====== DATA FOR THE TASK

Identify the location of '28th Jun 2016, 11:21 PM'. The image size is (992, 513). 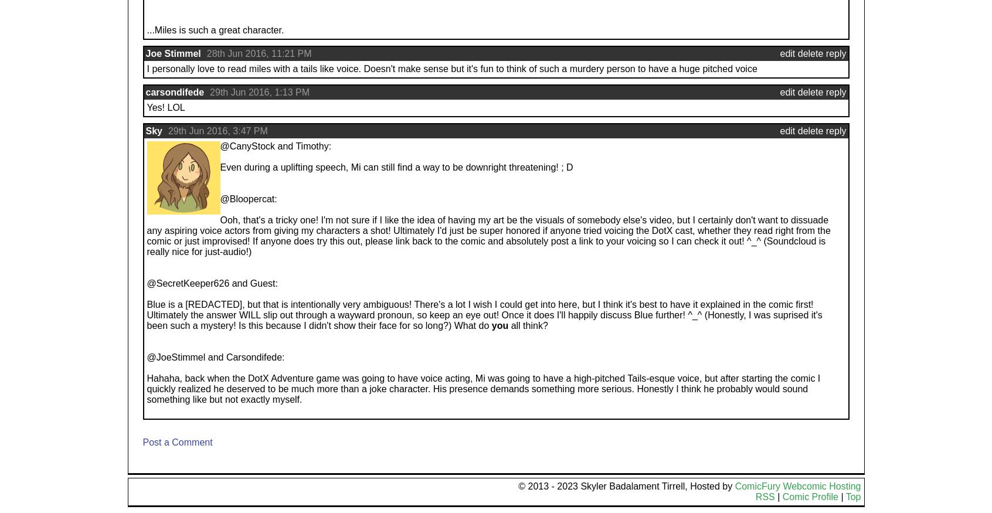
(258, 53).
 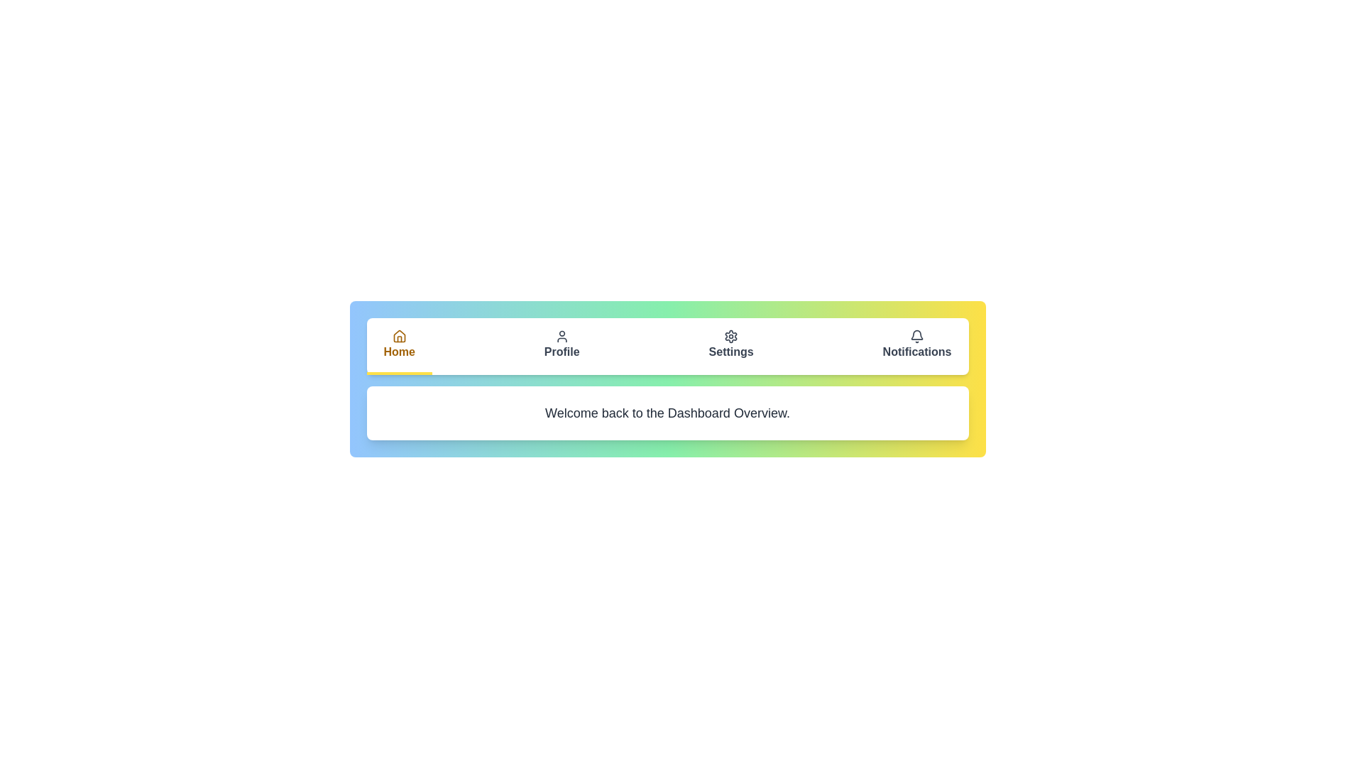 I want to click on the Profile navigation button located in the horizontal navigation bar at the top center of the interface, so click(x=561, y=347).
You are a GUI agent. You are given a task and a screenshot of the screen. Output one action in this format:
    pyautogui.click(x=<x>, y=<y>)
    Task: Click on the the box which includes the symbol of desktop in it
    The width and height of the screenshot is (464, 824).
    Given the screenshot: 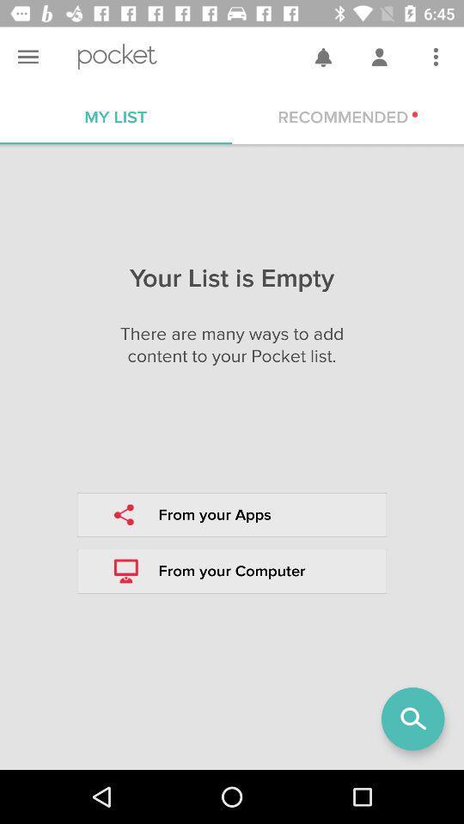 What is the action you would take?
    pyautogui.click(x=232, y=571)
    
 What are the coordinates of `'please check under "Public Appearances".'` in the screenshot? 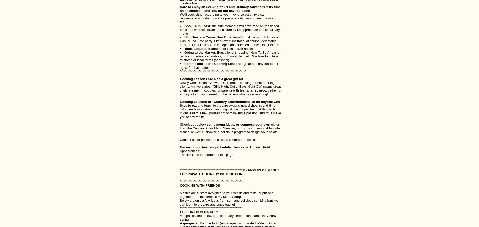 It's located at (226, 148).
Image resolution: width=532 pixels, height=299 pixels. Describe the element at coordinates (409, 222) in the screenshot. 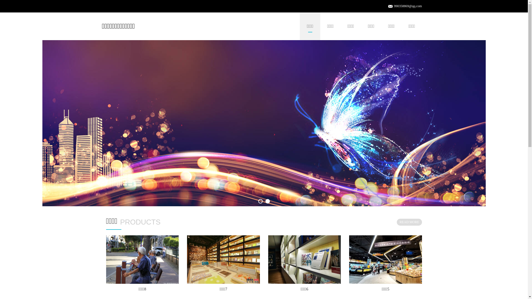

============

SET EXERCISE: Retype the rows exactly, starting at the beginning and going on through the line that contains "I want to click", with both ends included. Leave the pictures out of your copy.

EXERCISE RESPONSE:
Identify the location of '28th Jun 2016, 11:21 PM'. The image size is (992, 513). 
(258, 53).
  I want to click on the Profile navigation button located in the horizontal navigation bar at the top center of the interface, so click(x=561, y=347).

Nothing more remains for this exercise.